If you are interested in learning more, check out my post “Think of Creating a Language Rather than a Form” for another angle.

  • Kevin Garcia

    October 7, 2009 at 2:25 am Reply

    @shane – yeah, i look at that and my reaction is “Yeah, i’m not sticking my hands in there”.

  • shane

    October 6, 2009 at 8:28 pm Reply

    there’s also the rather interesting result that the designer is essentially asking the users to shove their freshly cleaned hands into what appears to be a public bin.
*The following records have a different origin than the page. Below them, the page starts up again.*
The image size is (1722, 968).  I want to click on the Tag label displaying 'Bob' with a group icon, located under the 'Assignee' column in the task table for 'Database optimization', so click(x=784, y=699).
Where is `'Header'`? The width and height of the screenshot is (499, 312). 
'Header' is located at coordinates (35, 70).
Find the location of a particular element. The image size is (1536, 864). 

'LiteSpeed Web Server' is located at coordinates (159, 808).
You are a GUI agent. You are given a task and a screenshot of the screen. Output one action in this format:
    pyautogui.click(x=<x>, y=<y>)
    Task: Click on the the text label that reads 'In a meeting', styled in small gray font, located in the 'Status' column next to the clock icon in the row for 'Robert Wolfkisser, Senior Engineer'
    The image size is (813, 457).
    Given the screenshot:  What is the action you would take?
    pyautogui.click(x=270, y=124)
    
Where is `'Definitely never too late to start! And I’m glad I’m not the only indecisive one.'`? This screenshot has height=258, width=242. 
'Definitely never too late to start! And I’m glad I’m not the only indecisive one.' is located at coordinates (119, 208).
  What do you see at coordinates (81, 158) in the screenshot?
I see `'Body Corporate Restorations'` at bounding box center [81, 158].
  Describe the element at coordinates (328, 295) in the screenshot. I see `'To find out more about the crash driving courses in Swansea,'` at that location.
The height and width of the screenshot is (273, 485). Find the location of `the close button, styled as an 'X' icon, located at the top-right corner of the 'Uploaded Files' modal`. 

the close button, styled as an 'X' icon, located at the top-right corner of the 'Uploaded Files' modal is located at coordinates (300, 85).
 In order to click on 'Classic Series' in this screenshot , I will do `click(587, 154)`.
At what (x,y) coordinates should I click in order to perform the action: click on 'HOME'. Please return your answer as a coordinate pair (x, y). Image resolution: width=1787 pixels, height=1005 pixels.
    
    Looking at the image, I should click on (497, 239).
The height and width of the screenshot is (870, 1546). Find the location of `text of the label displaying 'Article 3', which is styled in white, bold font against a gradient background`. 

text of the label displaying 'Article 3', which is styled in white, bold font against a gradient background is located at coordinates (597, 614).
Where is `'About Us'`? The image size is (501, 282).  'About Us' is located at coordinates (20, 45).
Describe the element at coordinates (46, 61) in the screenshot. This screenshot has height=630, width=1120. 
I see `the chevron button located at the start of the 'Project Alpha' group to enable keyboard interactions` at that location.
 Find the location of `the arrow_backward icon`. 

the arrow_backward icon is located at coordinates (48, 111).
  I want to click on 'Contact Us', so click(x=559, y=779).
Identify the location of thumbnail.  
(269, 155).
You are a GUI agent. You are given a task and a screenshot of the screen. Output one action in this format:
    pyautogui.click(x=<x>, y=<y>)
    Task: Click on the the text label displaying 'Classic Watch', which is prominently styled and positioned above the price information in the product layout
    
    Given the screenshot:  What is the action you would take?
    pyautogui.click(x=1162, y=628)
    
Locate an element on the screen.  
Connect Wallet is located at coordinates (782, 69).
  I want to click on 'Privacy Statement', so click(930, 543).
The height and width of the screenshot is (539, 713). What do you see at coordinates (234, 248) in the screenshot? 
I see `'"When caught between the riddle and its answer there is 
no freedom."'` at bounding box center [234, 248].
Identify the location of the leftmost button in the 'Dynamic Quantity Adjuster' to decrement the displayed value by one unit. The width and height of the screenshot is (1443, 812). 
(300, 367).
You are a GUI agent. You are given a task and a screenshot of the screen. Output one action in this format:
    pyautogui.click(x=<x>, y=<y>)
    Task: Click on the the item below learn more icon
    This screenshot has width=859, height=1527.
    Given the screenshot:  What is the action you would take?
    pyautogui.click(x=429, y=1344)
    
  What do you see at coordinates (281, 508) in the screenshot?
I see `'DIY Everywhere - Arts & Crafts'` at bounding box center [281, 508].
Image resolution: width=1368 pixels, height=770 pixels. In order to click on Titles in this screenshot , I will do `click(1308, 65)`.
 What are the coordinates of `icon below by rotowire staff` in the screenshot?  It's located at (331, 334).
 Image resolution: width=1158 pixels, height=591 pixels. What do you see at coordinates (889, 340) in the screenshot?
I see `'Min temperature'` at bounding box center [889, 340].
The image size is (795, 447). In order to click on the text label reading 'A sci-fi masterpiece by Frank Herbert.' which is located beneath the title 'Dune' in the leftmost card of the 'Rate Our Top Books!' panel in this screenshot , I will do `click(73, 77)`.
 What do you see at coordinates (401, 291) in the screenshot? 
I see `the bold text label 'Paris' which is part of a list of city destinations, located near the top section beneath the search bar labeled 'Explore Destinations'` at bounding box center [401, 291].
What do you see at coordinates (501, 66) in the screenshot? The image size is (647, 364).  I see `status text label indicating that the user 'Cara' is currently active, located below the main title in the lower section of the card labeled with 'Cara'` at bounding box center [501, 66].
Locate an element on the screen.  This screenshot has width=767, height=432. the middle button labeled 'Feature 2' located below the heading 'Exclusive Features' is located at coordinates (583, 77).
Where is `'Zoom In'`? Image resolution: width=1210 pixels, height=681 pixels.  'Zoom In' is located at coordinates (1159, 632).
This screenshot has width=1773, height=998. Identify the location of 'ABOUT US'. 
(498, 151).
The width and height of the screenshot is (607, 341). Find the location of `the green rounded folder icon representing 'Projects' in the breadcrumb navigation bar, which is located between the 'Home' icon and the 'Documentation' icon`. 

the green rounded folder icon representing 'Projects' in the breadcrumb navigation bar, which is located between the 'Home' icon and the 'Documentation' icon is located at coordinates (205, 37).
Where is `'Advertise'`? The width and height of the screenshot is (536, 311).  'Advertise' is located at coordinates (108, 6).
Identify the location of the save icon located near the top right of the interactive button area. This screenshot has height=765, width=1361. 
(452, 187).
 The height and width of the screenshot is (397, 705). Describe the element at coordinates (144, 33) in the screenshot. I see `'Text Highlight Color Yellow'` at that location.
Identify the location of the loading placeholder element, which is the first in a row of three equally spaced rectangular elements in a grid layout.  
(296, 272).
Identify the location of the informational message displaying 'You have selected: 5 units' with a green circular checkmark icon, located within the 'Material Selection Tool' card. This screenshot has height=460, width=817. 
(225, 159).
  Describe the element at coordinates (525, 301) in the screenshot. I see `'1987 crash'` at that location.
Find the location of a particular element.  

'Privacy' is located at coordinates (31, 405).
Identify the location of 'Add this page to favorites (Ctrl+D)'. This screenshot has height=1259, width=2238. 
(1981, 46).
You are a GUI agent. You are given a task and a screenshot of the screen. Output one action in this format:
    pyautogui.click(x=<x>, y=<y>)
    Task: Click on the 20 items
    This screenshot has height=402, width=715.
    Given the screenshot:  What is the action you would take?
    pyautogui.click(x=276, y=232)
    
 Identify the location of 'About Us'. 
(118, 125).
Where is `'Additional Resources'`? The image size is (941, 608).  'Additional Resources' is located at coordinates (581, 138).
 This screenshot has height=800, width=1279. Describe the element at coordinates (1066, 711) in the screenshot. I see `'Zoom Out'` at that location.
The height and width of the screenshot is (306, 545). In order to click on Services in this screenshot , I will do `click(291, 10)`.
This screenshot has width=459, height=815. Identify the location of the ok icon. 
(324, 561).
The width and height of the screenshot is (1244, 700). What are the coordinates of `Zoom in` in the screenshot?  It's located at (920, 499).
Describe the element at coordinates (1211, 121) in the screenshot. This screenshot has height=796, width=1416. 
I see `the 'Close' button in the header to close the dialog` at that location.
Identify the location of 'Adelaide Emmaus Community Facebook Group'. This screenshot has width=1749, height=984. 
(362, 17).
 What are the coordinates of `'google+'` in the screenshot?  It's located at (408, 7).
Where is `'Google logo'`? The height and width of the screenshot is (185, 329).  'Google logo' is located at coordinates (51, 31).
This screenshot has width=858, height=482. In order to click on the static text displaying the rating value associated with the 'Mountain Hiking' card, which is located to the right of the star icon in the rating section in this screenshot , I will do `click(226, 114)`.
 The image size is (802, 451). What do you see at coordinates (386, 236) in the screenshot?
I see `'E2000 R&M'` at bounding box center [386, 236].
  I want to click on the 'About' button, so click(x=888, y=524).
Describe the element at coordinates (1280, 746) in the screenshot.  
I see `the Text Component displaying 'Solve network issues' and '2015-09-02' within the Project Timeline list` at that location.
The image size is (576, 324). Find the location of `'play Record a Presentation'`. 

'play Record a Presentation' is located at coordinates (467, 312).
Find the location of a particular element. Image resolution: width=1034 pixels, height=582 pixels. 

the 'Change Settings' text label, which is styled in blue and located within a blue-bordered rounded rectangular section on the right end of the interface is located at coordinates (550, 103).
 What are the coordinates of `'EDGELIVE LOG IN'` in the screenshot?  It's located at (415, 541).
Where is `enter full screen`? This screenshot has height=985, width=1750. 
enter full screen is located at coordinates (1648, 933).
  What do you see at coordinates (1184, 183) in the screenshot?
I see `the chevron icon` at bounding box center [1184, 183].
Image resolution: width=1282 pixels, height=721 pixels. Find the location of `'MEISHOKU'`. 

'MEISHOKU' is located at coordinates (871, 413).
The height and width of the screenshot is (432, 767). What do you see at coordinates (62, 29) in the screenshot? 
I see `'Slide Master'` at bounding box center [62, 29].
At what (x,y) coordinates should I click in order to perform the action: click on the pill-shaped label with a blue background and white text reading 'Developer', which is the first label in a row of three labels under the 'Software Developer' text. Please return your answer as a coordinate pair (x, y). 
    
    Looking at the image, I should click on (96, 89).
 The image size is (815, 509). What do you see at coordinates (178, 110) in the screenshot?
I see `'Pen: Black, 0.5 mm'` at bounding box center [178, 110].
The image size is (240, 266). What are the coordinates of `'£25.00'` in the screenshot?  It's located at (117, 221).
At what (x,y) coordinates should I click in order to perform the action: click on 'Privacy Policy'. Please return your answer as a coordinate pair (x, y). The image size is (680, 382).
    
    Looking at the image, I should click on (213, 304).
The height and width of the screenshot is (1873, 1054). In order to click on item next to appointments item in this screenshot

So even the ones who don’t throw paper in it aren’t likely to want to use it for its intended purpose.

  • DT

    October 5, 2009 at 5:44 pm Reply

    @kevin, spot on and thanks for sharing.

  • Kevin Garcia

    October 4, 2009 at 5:50 am Reply

    @DT – the fact that the unit is meant for you to stick your hand through is not communicated clearly – I think this may be a case where a very specific utility is used regionally, but not internationally, so while for the original designer it would have been an obvious design, for those not familiar with the unit, the obvious purpose of a stainless steel vertical unit with an opening on top near the paper-towel rack would be a trash can.
    This is where pictography would come into play, with an illustration of the operation of the machine clearly displayed. Either in the top or along the front (maybe that’s already the case?)
    I just looked at the dyson airblade. The open and curved design of it makes it obvious it’s not a container, and there is a pictograph along the top illustrating it’s use.
    So, in this case, i think that while the unit may be technically superior (I see airvents along the sides in addition to the front/back) – it’s simply not communicating it’s intended purpose clearly enough.

  • karl

    October 2, 2009 at 5:55 pm Reply

    Thanks for re-directing me back here DT. As I said there are quite a few more well designed U-section style ones here in Japan. I was just thinking whether the lights could be more of an orange to indicate warmth, and also deter throwing paper in there – alah fire, in response to Kevin’s suggestion of a retro-fit.

    • DT

      October 2, 2009 at 5:58 pm Reply

      Hi Karl,
      Thanks for that heads up and for sure a different color will work, unless the interior designers / architects want it to blend into the environment more.

  • DT

    October 2, 2009 at 5:39 pm Reply

    @david and @cameron: Spot on, this product is very similar to the Dyson Airblade, of which is the first time I’ve seen it. So thanks for the heads up. I do like that dual subtle curve that is used to communicate where you would slide your hands in and out.
    @steve: Thanks for stopping by and sharing that link! Now that’s what happens when designers come together, the problem spotting I mean, not the hygiene.
    @kevin: For this to work you can’t have a grill, you need to slide your hands in and out. Check our the Dyson Airblade for an idea.

  • Cameron

    October 1, 2009 at 7:40 am Reply

    Great stuff DT.
    The Dyson Airblade has the U-shaped channel and while the aesthetics communicate the function well, it’s kind of awkward ergonomically. I would prefer to sick my hands straight out and have them dried, but I guess I don’t know all the constraints.

  • Kevin Garcia

    October 1, 2009 at 5:01 am Reply

    I wonder how would something as simple as a grille or a mesh on top of this serve as a cue that “no, objects don’t go in this opening” without the expense of a complete redesign.

  • Steve Portigal

    October 1, 2009 at 1:51 am Reply

    Excellent. I just posted this picture http://www.flickr.com/photos/steveportigal/3968684997/ of a bin for used towels with a too-subtle visual cue and a lack of acknowledgement for natural actions. From the IDSA09 conference last week!

  • David

    October 1, 2009 at 1:31 am Reply

    Interesting, the first time I’ve seen one of these apart from the Dyson Airblade of course (is it the same concept?)
    It does look like a trash can but also about the towel dispenser when you take one of those and dry your hands, what’s your instinctive next action? For me it’s to move, I don’t want to stand in the same place to dry my hands. So maybe that’s another contributing factor as to why people put their towels in the hand dryer.